9. For downloading the files you can use the below function. This also differs based on personal and org accounts.

/**
 * Get Onedrive Download URL
 * @param {{parentReference:{driveId:string},id:string,"@sharePoint.endpoint"?:string}} Object you get from message.data.data.items that is emitted by the picker
 * @param {string} accessToken
 * @param {"org" | "personal"} type
 * @returns {Promise<string>} Download URL
 */
export async function getOnedriveDownloadUrlFromPickerObject(
	pickerObj,
	accessToken,
	type
) {
	const {
		parentReference: { driveId },
		id,
	} = pickerObj;
	if (type === "org") {
		const { data } = await axios.get(
			`https://graph.microsoft.com/v1.0/drives/${driveId}/items/${id}`,
			{
				withCredentials: false,
				headers: {
					Authorization: "Bearer " + accessToken,
				},
			}
		);
		return data["@microsoft.graph.downloadUrl"];
	} else {
		const { data } = await axios.get(
			pickerObj["@sharePoint.endpoint"] +
				"/drives/" +
				driveId +
				"/items/" +
				id,
			{
				withCredentials: false,
				headers: {
					Authorization: "Bearer " + accessToken,
				},
			}
		);
		return data["@content.downloadUrl"];
	}
}

Final Notes

Based on this you can have two buttons to use for picker so that the user can either use a personal account or an org account.
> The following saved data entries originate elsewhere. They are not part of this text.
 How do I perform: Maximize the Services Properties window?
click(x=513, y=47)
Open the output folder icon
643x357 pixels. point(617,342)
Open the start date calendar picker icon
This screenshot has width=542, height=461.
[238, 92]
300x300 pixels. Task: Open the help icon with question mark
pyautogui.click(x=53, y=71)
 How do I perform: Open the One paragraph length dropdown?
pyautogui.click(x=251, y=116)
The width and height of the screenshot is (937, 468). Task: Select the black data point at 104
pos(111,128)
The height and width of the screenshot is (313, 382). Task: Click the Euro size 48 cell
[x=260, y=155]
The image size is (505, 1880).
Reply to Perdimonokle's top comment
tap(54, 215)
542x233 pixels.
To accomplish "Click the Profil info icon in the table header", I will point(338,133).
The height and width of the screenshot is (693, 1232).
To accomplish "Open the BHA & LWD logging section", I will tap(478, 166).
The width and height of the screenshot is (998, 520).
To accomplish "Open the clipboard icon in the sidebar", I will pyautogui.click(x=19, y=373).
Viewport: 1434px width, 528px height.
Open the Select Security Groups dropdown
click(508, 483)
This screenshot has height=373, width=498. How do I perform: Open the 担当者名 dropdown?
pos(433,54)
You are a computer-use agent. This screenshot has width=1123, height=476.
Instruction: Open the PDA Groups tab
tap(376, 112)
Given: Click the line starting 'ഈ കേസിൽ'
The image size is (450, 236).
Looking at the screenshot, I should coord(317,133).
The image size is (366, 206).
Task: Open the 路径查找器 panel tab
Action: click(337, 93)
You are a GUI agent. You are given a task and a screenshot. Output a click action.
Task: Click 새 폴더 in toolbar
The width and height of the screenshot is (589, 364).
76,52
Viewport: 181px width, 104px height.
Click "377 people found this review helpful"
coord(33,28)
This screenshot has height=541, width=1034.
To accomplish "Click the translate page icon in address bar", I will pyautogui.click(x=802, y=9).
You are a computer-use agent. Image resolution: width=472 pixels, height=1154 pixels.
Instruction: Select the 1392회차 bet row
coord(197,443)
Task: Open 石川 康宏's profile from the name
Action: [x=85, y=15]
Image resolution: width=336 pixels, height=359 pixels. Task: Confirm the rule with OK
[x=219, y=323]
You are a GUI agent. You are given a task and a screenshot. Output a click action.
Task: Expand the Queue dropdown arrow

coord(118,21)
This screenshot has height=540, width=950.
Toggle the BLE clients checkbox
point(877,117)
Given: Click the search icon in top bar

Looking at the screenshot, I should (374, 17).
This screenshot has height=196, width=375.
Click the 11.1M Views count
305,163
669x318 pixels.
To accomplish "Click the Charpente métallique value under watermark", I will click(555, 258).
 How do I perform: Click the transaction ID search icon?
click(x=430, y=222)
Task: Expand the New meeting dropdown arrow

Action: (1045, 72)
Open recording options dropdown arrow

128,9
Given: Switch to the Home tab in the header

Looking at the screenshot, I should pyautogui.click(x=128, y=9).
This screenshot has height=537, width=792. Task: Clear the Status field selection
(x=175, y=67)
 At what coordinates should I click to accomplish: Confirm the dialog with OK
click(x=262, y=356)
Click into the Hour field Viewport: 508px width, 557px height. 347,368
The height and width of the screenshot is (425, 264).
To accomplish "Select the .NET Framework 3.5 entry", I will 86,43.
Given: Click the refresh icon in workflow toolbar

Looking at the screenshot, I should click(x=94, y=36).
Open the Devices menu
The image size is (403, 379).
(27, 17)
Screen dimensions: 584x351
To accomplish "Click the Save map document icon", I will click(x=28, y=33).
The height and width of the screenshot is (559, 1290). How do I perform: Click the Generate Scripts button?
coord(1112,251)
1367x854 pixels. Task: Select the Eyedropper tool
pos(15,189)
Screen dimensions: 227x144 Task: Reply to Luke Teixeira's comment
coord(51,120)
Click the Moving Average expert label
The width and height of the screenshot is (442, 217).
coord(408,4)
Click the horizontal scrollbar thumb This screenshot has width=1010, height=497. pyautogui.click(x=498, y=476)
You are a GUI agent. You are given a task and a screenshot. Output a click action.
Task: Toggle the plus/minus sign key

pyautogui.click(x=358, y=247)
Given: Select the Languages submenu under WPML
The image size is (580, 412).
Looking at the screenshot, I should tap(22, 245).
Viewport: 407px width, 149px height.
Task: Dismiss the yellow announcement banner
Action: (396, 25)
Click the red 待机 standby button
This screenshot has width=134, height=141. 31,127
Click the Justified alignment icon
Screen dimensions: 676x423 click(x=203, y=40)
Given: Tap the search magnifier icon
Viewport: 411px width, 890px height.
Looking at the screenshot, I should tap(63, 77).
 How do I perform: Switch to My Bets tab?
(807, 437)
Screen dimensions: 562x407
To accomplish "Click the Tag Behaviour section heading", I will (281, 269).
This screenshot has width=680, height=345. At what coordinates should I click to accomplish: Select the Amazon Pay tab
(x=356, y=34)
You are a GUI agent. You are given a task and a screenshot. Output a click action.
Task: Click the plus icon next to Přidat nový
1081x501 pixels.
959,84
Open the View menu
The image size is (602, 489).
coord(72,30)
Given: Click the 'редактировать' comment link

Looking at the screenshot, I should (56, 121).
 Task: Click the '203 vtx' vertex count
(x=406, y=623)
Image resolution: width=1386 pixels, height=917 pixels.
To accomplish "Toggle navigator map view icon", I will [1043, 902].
Instead of signing in with only a single account. If you don't want to use two account logins, you can use the https://login.microsoftonline.com/common so that the login can support both personal and org accounts in a single login popup. But after logging in you have to check whether it is a personal or org account and handle the scopes, picker config and download urls accordingly. if you are not using react you can use the functions available in the instance which is provided by the @azure/msal-browser.